What to produce:
Everything from the line containing "Conditions générales d'utilisation" through the line containing "[region] (864, 1411)" should be repeated exactly, and nothing else from the data.

Input data:
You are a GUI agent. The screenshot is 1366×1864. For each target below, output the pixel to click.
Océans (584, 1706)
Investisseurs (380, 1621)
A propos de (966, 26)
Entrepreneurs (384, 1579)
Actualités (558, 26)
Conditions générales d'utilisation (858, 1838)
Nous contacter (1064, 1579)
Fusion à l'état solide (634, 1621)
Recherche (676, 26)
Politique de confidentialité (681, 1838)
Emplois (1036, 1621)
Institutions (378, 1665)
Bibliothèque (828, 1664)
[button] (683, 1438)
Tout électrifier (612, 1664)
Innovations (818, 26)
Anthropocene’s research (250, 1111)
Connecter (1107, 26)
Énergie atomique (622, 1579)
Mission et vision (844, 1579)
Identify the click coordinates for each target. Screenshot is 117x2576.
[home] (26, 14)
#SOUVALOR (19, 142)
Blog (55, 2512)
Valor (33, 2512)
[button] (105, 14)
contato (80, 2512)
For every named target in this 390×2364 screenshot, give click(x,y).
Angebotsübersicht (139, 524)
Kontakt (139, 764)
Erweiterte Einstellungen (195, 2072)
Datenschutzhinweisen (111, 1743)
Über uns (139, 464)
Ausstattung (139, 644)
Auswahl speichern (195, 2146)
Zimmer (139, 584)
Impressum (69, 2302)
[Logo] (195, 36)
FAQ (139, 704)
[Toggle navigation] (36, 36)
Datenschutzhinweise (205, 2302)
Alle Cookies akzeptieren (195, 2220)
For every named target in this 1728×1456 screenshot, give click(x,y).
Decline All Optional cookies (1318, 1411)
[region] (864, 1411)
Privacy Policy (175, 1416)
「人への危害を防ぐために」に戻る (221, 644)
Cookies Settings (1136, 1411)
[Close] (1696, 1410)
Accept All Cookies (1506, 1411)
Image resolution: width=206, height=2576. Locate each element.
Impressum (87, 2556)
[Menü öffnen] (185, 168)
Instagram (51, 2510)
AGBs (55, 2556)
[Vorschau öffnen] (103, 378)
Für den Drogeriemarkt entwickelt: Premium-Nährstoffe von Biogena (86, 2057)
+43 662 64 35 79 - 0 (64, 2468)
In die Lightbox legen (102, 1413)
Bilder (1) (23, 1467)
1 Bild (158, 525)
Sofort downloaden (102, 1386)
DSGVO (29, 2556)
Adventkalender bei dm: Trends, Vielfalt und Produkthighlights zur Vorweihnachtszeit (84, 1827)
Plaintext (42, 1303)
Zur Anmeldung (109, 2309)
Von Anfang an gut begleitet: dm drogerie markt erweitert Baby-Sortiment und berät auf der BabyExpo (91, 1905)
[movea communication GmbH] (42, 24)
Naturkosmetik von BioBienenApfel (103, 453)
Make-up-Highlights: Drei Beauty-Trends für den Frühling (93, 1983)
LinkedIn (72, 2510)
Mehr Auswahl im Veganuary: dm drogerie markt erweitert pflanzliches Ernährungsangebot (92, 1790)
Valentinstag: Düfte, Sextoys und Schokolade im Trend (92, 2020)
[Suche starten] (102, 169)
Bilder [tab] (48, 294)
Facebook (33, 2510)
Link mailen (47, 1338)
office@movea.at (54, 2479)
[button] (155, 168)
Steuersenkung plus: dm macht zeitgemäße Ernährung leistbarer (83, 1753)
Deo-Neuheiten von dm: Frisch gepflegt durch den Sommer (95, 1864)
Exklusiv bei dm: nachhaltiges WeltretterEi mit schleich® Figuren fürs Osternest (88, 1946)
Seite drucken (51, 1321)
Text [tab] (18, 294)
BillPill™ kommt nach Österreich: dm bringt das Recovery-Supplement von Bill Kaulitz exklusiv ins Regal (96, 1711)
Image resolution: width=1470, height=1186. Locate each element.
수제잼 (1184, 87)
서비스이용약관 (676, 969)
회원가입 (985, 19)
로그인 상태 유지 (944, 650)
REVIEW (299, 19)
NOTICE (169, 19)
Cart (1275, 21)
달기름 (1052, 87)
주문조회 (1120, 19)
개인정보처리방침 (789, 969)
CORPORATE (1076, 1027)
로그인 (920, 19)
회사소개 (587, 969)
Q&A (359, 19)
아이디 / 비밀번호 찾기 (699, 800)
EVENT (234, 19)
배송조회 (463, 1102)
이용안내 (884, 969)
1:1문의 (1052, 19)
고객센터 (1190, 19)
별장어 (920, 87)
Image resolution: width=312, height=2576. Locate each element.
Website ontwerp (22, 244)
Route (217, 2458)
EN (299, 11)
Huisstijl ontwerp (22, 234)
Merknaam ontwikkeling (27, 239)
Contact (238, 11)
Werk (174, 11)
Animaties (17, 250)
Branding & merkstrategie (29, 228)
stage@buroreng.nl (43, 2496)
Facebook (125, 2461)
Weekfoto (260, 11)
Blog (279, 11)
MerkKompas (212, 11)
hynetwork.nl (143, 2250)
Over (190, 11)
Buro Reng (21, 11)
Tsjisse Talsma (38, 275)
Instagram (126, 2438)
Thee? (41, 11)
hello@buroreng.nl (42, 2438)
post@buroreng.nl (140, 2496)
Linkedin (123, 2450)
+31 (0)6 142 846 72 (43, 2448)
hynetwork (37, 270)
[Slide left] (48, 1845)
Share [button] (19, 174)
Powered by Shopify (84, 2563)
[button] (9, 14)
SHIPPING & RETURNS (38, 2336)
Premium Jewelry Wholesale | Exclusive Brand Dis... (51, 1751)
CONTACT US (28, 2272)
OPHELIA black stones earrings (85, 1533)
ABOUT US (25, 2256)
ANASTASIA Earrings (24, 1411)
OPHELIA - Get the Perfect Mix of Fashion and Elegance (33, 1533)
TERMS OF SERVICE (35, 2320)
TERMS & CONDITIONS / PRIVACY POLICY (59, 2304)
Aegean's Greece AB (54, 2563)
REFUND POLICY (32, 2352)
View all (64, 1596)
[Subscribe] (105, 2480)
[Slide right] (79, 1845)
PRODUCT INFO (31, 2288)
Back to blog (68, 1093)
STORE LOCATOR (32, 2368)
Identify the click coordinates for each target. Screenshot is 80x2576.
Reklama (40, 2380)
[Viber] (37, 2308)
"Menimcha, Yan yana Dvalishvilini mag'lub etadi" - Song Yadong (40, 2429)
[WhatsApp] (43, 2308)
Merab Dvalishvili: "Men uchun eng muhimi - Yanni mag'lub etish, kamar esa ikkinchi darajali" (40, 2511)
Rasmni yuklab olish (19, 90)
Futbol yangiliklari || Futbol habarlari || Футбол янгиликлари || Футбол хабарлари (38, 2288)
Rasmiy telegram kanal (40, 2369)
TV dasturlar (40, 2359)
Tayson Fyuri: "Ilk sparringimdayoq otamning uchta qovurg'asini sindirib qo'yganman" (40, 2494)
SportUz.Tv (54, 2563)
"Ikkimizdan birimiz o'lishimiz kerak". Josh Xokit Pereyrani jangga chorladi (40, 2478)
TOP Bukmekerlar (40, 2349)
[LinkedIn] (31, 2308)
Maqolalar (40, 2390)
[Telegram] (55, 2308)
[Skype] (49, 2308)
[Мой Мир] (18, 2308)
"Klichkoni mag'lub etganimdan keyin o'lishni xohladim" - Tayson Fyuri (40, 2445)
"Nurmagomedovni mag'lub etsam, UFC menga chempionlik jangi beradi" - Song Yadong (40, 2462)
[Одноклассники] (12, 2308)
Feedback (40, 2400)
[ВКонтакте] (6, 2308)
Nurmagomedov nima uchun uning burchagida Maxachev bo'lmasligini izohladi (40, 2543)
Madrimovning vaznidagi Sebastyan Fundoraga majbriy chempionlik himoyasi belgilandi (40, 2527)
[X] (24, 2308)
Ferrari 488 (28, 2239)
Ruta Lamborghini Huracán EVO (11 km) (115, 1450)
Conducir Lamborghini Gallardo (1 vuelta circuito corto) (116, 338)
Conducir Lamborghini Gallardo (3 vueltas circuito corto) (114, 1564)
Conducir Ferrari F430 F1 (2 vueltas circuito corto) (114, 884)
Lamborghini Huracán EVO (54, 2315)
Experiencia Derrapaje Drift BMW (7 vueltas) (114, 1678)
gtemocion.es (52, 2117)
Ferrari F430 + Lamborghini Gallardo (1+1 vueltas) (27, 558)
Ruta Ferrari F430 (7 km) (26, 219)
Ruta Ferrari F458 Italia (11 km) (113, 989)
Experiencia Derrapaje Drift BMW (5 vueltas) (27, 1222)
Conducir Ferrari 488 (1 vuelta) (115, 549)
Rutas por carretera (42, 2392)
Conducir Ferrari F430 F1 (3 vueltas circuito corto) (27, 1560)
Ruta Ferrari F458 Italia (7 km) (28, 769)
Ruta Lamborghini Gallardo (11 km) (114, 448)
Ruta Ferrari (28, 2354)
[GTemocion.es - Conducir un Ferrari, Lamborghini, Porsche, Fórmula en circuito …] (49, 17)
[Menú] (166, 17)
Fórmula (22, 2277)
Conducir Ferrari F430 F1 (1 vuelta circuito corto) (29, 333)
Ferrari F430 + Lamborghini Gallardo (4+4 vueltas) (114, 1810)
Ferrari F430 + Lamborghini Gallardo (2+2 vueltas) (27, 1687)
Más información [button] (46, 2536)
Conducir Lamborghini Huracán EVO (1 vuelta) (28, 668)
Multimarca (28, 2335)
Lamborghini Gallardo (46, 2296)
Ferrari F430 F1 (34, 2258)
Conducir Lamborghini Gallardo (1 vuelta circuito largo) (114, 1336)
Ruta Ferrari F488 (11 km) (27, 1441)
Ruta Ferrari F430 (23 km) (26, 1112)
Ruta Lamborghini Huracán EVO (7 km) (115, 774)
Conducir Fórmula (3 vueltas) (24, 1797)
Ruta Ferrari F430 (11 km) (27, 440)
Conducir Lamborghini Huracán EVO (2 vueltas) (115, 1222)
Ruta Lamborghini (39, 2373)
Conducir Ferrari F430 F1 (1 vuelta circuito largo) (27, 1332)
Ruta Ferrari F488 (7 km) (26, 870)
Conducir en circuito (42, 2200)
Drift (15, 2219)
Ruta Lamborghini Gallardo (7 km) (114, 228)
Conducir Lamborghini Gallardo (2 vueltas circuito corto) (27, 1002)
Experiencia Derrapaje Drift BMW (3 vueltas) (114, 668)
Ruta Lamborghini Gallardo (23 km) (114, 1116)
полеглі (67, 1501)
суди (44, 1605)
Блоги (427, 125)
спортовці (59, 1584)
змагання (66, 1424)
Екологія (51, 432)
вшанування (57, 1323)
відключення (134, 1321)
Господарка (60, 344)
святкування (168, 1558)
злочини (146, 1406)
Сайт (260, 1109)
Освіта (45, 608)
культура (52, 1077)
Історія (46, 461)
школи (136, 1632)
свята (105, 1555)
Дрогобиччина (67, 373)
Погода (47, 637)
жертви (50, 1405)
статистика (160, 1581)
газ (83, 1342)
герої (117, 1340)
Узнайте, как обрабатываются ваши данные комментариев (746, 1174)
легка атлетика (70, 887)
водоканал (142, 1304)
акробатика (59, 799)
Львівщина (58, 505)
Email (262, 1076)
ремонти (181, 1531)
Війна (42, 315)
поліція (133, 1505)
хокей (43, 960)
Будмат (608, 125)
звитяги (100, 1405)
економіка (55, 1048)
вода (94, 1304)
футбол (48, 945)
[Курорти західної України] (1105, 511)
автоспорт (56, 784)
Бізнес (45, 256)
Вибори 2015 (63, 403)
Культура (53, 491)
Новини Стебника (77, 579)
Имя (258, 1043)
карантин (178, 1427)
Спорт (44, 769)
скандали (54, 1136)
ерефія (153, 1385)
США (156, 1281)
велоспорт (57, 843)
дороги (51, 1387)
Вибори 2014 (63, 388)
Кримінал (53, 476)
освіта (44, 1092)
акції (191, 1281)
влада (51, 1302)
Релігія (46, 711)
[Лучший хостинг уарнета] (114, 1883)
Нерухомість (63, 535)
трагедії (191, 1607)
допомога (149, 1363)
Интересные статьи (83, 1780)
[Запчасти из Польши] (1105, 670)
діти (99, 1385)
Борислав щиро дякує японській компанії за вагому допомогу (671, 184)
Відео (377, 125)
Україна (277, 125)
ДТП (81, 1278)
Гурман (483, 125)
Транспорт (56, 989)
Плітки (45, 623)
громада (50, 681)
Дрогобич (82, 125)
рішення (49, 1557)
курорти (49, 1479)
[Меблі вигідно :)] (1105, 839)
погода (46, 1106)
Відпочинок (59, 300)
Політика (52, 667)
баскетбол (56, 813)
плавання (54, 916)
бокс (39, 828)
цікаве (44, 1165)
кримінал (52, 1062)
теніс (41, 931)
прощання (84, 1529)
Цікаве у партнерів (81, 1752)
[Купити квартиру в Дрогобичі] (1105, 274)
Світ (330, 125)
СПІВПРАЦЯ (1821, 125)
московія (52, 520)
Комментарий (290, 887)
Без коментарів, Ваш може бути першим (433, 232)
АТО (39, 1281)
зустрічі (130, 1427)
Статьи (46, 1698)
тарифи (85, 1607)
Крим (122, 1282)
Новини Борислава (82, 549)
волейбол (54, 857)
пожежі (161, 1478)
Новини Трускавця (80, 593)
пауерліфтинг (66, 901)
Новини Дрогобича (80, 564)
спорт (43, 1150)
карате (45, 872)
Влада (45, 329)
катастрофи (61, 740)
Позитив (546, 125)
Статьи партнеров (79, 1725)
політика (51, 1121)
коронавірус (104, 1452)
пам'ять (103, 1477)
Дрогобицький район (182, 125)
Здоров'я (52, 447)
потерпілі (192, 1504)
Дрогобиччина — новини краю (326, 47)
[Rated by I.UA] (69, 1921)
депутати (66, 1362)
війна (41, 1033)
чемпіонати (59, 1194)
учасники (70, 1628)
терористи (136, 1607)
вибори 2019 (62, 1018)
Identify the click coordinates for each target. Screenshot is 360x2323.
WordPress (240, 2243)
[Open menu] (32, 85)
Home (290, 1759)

Reply:
Conditions générales d'utilisation (858, 1838)
Nous contacter (1064, 1579)
Fusion à l'état solide (634, 1621)
Recherche (676, 26)
Politique de confidentialité (681, 1838)
Emplois (1036, 1621)
Institutions (378, 1665)
Bibliothèque (828, 1664)
[button] (683, 1438)
Tout électrifier (612, 1664)
Innovations (818, 26)
Anthropocene’s research (250, 1111)
Connecter (1107, 26)
Énergie atomique (622, 1579)
Mission et vision (844, 1579)
Identify the click coordinates for each target. Screenshot is 117x2576.
[home] (26, 14)
#SOUVALOR (19, 142)
Blog (55, 2512)
Valor (33, 2512)
[button] (105, 14)
contato (80, 2512)
For every named target in this 390×2364 screenshot, give click(x,y).
Angebotsübersicht (139, 524)
Kontakt (139, 764)
Erweiterte Einstellungen (195, 2072)
Datenschutzhinweisen (111, 1743)
Über uns (139, 464)
Ausstattung (139, 644)
Auswahl speichern (195, 2146)
Zimmer (139, 584)
Impressum (69, 2302)
[Logo] (195, 36)
FAQ (139, 704)
[Toggle navigation] (36, 36)
Datenschutzhinweise (205, 2302)
Alle Cookies akzeptieren (195, 2220)
For every named target in this 1728×1456 screenshot, give click(x,y).
Decline All Optional cookies (1318, 1411)
[region] (864, 1411)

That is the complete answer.